((

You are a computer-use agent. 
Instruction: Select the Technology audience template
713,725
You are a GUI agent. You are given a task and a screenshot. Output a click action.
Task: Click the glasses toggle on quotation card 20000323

))

> **How to complete this task**: Could you write out all the entries word for word?

> **Response**:
You are a computer-use agent. 
Instruction: Select the Technology audience template
713,725
You are a GUI agent. You are given a task and a screenshot. Output a click action.
Task: Click the glasses toggle on quotation card 20000323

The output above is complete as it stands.